Quelles sont les chances que vous soyez atteint de trouble mental ? Personne ne le sait à l’avance. Depuis 2021, l’association Psy-kôzy Madagascar s’est donné pour mission d’ouvrir la discussion, de lever les silences et de combattre les stigmatisations. Sa présidente, Cathia Mamison, étudiante en psychologie sociale et interculturelle, livre les détails.

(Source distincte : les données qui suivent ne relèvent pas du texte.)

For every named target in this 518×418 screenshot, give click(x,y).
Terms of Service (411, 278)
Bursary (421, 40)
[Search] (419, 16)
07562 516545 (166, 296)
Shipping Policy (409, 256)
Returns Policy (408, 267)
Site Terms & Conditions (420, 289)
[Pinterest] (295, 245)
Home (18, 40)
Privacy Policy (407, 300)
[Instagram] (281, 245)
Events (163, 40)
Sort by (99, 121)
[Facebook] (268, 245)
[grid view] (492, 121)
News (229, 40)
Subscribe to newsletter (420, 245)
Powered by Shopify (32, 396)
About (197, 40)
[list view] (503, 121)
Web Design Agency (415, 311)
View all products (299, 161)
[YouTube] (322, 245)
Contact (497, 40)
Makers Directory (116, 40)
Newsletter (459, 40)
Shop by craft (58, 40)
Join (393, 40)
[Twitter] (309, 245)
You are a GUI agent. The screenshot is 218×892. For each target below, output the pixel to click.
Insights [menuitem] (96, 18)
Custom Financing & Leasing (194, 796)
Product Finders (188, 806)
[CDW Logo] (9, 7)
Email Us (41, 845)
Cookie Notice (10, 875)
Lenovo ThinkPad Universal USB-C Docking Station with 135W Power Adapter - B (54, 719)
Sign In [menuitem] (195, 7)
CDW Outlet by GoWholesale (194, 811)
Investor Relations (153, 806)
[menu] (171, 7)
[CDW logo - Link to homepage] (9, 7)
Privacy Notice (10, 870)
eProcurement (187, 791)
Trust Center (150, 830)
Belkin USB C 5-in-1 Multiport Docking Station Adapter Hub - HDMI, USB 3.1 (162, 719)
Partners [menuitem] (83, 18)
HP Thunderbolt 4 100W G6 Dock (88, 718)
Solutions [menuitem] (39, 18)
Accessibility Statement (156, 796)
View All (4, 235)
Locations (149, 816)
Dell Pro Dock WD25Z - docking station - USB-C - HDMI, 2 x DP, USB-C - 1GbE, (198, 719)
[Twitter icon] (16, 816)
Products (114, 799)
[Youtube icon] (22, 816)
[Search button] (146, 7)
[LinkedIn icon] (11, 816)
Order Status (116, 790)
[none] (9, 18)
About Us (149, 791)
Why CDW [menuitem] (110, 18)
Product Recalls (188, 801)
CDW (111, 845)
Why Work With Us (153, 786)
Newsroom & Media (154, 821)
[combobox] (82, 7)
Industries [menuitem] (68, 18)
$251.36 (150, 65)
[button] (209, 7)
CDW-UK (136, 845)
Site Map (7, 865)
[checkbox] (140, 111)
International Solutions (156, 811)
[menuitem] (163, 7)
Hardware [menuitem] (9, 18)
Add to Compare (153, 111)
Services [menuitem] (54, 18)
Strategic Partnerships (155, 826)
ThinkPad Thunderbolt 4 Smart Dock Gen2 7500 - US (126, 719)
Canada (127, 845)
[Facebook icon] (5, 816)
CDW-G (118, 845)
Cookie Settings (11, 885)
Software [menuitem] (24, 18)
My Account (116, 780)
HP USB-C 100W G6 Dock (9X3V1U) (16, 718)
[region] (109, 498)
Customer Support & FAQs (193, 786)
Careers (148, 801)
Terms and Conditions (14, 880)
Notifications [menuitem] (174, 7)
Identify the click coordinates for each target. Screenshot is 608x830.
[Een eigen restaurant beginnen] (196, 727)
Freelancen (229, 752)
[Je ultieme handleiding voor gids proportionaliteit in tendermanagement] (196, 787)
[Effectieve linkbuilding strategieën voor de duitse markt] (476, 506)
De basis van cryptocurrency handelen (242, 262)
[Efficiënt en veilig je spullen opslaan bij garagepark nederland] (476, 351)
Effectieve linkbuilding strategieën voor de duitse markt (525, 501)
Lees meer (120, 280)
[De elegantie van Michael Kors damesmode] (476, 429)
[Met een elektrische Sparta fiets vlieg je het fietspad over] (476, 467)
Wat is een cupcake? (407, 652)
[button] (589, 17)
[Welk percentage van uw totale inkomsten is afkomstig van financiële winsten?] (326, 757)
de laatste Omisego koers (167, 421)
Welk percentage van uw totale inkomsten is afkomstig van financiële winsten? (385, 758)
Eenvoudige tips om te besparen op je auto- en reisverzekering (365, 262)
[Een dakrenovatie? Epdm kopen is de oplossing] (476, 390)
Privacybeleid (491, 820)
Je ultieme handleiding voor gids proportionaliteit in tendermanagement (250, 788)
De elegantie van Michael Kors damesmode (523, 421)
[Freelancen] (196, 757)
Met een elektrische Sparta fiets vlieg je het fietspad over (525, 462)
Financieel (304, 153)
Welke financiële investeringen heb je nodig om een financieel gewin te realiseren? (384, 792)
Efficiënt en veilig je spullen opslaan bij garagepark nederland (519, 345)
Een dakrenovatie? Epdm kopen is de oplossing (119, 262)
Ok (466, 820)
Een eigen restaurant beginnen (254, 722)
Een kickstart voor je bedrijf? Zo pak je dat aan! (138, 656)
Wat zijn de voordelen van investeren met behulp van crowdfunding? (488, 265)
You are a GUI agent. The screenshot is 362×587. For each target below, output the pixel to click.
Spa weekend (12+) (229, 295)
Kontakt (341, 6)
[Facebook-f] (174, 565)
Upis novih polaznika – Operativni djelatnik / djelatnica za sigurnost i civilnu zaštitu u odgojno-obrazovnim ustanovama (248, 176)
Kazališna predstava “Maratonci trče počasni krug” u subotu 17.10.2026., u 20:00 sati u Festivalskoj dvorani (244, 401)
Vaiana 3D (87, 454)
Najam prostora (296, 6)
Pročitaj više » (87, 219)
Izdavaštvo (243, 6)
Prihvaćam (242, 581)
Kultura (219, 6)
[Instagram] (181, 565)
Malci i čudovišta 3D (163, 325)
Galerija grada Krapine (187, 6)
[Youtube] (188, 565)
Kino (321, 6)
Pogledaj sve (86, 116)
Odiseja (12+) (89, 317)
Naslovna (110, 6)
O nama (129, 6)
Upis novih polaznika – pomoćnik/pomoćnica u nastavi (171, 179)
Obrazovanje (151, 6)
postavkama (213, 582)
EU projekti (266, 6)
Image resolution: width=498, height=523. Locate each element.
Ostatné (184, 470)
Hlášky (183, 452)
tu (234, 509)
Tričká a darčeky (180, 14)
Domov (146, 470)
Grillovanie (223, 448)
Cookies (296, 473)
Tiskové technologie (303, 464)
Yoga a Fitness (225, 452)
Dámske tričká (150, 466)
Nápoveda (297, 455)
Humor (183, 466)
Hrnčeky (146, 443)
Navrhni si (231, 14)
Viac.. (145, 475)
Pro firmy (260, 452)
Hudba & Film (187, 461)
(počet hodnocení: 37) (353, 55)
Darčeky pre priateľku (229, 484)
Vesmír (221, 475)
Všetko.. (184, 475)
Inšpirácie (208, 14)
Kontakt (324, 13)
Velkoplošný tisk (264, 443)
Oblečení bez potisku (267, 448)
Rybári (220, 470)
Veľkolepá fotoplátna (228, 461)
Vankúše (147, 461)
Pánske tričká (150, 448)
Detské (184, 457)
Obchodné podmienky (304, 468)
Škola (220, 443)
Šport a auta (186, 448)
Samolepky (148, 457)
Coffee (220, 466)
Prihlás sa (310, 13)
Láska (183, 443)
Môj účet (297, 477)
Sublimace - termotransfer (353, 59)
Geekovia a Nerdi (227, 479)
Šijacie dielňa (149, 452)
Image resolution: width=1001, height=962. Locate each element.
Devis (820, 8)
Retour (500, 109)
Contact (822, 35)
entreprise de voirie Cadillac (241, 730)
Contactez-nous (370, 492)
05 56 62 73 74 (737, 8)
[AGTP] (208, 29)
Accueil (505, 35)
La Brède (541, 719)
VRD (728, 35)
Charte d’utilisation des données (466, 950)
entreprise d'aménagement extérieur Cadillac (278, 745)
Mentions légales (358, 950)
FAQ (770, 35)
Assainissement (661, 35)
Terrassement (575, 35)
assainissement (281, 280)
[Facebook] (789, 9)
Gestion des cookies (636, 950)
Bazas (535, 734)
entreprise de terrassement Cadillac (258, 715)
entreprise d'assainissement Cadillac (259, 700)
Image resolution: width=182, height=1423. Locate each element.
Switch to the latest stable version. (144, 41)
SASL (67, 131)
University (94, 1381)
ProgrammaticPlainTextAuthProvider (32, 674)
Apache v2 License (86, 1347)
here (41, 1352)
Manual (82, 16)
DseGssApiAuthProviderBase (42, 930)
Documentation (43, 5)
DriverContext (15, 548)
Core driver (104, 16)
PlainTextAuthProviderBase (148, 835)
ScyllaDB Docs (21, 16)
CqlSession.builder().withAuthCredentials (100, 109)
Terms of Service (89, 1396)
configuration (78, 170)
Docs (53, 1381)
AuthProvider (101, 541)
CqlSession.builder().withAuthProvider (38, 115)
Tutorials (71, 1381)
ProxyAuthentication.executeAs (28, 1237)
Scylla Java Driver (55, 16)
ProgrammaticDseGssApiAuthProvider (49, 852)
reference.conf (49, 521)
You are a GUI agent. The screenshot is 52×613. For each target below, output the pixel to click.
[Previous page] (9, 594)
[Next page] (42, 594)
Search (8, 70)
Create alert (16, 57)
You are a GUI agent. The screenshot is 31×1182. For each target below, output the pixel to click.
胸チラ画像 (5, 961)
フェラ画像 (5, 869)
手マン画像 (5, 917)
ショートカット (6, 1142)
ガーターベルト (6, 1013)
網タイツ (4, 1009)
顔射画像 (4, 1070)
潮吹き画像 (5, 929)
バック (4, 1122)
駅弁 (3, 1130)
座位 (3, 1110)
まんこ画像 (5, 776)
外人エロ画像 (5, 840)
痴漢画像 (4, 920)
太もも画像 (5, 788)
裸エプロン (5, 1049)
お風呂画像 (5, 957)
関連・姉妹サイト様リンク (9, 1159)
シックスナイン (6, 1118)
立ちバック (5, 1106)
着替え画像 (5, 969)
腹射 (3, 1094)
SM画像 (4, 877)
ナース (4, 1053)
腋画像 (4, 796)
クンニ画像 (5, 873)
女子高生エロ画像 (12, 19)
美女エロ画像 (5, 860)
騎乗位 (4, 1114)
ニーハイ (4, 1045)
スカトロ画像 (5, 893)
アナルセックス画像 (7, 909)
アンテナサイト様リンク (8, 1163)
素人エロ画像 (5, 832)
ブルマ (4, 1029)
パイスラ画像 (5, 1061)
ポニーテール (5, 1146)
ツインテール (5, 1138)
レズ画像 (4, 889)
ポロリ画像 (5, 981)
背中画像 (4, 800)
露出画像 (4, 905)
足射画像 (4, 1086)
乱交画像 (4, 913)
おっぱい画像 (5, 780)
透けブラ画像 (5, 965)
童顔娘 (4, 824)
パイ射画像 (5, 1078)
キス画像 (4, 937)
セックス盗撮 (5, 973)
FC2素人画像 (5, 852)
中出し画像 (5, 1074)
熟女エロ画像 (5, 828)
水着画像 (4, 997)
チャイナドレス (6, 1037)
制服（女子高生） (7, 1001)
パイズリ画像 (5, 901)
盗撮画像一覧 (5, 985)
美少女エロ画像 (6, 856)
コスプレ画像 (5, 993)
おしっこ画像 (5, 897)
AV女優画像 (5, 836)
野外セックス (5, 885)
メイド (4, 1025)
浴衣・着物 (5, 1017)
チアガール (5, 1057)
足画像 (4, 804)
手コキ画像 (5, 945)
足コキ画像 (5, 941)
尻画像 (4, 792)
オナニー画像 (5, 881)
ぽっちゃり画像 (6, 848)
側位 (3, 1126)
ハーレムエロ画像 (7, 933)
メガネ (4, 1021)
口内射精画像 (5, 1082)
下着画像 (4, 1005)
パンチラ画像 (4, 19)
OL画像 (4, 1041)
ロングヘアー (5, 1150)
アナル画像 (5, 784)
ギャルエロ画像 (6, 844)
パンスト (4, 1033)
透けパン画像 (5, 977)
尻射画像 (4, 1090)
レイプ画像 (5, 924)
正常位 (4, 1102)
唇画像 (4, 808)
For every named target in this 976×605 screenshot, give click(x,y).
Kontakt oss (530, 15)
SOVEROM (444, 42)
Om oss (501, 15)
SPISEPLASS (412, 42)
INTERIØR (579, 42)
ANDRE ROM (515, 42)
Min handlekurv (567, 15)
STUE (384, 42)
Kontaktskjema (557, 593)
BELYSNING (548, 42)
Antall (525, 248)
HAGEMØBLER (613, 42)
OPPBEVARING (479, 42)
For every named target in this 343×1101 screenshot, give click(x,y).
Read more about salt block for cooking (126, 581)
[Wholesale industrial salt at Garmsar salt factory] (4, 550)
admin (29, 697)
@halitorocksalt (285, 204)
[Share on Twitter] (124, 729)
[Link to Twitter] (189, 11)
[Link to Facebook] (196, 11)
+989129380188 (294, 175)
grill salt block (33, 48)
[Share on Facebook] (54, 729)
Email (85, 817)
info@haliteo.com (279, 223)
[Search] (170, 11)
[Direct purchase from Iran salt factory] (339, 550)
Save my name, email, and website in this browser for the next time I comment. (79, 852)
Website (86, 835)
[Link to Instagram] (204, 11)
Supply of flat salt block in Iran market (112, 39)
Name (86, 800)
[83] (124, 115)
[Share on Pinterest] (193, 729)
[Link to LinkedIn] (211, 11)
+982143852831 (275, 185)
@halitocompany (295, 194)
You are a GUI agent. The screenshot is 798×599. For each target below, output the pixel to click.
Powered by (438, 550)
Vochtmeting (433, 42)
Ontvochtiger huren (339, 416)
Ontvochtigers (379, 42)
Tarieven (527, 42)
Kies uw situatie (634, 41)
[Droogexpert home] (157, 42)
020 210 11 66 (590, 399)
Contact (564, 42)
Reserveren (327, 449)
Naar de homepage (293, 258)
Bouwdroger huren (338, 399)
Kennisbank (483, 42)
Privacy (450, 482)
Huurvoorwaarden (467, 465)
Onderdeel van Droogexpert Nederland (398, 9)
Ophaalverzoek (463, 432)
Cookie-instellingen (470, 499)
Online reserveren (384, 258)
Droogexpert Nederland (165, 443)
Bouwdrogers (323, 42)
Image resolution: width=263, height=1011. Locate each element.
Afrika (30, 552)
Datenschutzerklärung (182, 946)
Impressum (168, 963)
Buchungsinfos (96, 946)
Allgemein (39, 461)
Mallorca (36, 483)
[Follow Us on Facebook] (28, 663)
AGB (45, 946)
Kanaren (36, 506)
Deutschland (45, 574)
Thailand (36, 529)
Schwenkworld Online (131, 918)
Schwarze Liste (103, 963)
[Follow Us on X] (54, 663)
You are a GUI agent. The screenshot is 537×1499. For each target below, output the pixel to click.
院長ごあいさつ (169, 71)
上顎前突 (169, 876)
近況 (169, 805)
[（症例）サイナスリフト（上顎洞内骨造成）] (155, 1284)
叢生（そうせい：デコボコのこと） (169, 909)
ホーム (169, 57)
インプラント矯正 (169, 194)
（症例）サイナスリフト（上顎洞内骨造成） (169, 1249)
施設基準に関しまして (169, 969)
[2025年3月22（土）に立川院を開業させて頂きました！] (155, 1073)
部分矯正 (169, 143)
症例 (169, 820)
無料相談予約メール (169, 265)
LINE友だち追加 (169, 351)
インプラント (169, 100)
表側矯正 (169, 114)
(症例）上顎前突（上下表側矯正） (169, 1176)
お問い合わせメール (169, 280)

Comment abordez-vous la santé mentale ?
Notre objectif est avant tout de sensibiliser et d’informer, afin d’agir en amont. Aujourd’hui, l’association intervient dans les écoles, les hôpitaux, mais aussi à travers une cellule d’écoute pour prévenir. La réalité à Madagascar montre que les soins médicaux seuls ne suffisent pas. Au-delà du traitement, il faut penser à la réinsertion sociale, car la stabilité psychique passe aussi par des conditions de vie décentes. Sur le long terme, nous envisageons la création d’un centre ressource de réhabilitation psychosociale. Il réunira des professionnels de plusieurs disciplines, travaillant à la fois avec les patients et leurs familles, dans le cadre clinique et hospitalier. Il s’agira aussi de remédiation cognitive, car les troubles laissent des séquelles sur la mémoire, le sommeil ou la capacité de décision. La réinsertion professionnelle et une cellule d’écoute feront également partie du dispositif. Ce projet prendra du temps, mais nos membres se forment déjà au centre de réhabilitation psychosociale de Lyon. Cette année encore, nous célébrons les cinq ans de l’association.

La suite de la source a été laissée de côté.